TODAY'S
 
人との境界線

SNSで人との境界線がない世界を作ったように見えるが、もともとこの国には境界線が存在していないのではないか。


最近、SNSを見ていると、人々が個人の境界を越えて自由に繋がり合っている光景が日常の風景となっているように見える。

 

投稿の内容、感情、そして私たちの日常が、あたかも無限に繋がり、重なり合い、切り離すことができない一つの流れのように思えてくる。しかし、こうした世界が新しく創られたものだと考えるのは、少し違う。

実は、私たちの住むこの日本社会には最初から「境界線」など存在していなかったのだと気づくべきだろう。いや、むしろその境界線を無理やり引くことで、私たちはその存在を意識し、形作ってきたのだ。

例えば、仕事で出会った誰かがSNSで繋がり、急にプライベートな部分が見えてきたり、逆に自分が他人の生活の中に無意識に踏み込んでいるような気がする。

 

こうして、SNSというツールが普及する前から、私たちはすでに「見えない線」の上に生きていた。私たちが持つべき「プライバシー」や「個人の空間」といったものは、実は一部の幻想に過ぎなかったのだ。

例えば、昔から「赤の他人」と呼ばれるように、私たちは社会的な距離を意識して生きてきた。だが、それが果たして本当に“境界”だっただろうか。たとえ物理的に遠く離れていても、想念や感情の世界では、その境界はすでに曖昧だったのではないか。隣の部屋にいる誰かの声が聞こえたり、街を歩く誰かの表情に心が揺れる瞬間、私たちの内面で交わる何かが確かに存在していた。

SNSが生まれ、私たちが一瞬で相手と繋がれるようになったことで、もともと存在していなかった境界線を、あたかも新たに創り出したかのように感じているだけなのだ。

 

SNSの普及が、私たちに「プライバシーの侵害」や「自己表現の自由」といったテーマを突きつけたのは、実は私たちが最初からその“境界線”をあいまいにしていた証拠に他ならない。

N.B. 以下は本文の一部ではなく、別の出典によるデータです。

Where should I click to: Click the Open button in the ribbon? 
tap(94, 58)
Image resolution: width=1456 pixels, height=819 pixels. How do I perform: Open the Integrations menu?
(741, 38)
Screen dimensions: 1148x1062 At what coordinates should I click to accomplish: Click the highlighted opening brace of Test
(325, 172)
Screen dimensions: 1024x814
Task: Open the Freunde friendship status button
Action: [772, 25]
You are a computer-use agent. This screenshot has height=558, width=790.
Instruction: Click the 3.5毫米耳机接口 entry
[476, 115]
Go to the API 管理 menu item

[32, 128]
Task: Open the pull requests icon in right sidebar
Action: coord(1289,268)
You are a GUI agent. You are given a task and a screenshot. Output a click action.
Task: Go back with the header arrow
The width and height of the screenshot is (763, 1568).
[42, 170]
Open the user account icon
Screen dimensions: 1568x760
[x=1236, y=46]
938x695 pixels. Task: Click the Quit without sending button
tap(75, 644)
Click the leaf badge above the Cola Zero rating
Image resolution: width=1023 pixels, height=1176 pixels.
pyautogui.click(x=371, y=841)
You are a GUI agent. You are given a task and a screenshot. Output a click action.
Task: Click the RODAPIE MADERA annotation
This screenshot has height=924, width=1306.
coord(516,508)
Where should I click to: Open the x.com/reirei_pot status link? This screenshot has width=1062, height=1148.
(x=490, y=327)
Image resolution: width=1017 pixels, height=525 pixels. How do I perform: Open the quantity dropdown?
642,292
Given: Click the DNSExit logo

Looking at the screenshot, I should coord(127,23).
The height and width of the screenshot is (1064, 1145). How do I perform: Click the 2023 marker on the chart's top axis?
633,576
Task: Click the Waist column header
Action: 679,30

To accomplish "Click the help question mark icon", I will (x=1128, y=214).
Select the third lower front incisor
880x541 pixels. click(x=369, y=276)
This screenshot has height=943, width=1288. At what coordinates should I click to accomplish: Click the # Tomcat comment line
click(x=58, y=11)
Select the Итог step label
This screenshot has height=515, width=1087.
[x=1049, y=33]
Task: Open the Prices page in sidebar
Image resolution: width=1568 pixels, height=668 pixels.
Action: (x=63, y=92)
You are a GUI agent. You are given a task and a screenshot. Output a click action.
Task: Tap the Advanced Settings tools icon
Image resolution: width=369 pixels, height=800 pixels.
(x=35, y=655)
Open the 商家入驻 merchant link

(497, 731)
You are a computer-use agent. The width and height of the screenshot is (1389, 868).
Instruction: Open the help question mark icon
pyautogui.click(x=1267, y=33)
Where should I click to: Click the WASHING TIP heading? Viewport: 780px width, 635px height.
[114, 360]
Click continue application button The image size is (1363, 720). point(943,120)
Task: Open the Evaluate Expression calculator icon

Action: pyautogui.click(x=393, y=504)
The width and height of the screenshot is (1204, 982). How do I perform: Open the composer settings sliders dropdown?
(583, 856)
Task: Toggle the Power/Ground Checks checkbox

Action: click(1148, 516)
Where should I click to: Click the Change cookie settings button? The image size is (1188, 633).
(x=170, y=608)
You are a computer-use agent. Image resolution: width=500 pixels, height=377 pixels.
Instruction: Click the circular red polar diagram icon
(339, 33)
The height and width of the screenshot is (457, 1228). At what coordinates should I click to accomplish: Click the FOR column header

SNSが生まれる以前から、私たちは常に他者と繋がっていたし、その繋がりがあったからこそ、今の私たちがいるのだ。そして、境界線がないことこそが、逆に私たちの自由そのものであることを、今の時代において再び思い出すべきだ。

私たちは一つの大きな流れの中で共鳴し合っている。

そして、この世界で「境界線」という言葉が指すものは、

ただの幻想に過ぎなかったということを、節々で感じる。

 

境界線のない世界に、境界線のないものを持ち込むことで

更にそれはエスカレートし、じわじわと入り込んでくるのだ。

 

まるで、知らない間に、すっと入り込む風のように。